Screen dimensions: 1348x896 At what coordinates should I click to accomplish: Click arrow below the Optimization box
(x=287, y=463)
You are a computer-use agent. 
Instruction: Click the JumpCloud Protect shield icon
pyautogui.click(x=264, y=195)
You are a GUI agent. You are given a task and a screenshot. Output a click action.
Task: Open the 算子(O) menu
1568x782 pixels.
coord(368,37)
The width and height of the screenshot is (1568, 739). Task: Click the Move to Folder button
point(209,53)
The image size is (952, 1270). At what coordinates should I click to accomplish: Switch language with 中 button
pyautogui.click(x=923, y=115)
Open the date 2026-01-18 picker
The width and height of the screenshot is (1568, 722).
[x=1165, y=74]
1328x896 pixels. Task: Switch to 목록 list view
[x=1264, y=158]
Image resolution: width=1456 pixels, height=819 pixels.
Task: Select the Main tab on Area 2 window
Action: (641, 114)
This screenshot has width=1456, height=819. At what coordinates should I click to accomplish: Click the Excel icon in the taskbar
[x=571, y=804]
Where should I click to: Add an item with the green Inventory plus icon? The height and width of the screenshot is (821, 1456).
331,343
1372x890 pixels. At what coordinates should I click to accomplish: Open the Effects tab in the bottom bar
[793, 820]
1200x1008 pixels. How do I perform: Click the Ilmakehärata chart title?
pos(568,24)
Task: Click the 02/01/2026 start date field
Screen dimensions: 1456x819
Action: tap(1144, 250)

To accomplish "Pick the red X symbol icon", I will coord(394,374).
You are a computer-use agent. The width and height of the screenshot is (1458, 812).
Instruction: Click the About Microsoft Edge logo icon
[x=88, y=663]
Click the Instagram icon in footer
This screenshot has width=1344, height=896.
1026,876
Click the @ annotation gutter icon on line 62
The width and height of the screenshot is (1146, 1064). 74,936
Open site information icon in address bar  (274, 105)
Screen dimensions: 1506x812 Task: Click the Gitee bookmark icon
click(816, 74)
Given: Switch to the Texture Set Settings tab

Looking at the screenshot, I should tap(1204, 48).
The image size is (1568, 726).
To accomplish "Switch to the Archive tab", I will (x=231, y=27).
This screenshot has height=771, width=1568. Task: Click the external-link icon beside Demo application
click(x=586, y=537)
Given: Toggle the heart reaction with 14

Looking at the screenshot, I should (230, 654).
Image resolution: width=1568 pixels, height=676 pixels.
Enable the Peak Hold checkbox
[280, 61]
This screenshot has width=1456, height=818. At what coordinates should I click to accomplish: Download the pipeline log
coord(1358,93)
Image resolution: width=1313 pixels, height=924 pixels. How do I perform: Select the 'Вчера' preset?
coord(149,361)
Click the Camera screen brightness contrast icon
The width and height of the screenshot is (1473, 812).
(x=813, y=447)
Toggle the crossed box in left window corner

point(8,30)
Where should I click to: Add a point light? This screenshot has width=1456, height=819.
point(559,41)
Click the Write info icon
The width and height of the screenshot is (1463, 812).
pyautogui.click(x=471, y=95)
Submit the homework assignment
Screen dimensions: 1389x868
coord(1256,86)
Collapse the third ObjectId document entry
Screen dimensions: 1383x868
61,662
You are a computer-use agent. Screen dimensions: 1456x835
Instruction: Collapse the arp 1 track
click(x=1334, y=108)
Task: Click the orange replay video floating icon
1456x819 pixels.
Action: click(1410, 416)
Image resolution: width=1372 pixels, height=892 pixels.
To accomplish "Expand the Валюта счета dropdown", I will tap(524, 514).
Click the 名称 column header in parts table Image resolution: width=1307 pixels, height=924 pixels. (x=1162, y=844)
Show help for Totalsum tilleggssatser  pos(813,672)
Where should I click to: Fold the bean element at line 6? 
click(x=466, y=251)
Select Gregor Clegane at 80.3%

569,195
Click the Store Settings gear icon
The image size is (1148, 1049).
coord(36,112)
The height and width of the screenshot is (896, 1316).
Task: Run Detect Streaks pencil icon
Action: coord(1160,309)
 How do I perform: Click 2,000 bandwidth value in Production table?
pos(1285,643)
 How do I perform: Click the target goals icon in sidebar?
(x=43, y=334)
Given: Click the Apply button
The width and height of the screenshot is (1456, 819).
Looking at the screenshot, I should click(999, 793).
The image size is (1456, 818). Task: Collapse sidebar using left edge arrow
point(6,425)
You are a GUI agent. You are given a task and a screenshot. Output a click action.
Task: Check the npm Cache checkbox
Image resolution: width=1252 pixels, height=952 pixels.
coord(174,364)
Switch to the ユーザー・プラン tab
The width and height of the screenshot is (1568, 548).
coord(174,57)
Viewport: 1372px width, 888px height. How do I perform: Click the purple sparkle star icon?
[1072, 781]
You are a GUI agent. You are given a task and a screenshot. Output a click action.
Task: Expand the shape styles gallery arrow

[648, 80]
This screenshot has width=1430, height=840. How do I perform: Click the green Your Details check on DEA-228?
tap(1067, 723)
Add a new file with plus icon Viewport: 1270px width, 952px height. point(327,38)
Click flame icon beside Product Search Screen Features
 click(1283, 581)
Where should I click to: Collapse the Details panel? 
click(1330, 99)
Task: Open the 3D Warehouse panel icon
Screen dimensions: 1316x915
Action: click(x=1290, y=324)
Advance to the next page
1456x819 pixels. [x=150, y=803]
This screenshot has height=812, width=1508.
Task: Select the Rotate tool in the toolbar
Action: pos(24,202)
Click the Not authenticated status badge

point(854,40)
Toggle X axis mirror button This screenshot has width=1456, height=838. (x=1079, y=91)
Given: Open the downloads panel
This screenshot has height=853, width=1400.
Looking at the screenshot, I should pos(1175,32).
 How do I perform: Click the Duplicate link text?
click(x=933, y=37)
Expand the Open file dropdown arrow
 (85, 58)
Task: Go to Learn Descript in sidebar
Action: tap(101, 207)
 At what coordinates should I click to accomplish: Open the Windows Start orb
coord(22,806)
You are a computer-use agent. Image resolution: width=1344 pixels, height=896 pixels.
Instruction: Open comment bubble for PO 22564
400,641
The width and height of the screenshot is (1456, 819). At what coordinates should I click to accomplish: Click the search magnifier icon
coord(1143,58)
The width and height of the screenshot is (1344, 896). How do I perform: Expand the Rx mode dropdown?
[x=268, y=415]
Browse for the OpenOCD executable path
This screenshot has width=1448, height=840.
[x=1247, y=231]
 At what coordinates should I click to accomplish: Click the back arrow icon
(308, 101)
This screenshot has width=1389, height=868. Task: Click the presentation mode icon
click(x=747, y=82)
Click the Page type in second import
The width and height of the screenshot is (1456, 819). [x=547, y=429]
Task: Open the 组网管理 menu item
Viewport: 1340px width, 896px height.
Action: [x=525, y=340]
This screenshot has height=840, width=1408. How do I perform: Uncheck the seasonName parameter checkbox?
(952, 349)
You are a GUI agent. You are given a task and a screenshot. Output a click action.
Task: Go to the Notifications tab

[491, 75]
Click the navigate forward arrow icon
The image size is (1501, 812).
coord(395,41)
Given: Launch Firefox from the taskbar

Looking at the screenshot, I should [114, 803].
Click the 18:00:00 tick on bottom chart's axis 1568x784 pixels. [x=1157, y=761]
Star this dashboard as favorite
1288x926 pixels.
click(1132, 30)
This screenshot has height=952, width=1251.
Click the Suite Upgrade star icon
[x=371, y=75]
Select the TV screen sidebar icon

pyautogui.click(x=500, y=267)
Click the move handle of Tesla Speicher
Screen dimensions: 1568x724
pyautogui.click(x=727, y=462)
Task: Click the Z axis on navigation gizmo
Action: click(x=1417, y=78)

__________________________________________________

*Your assignment*: Please tally the lines of the entries that hold "menu" and give only the resulting number.

*Solved exercise*: 2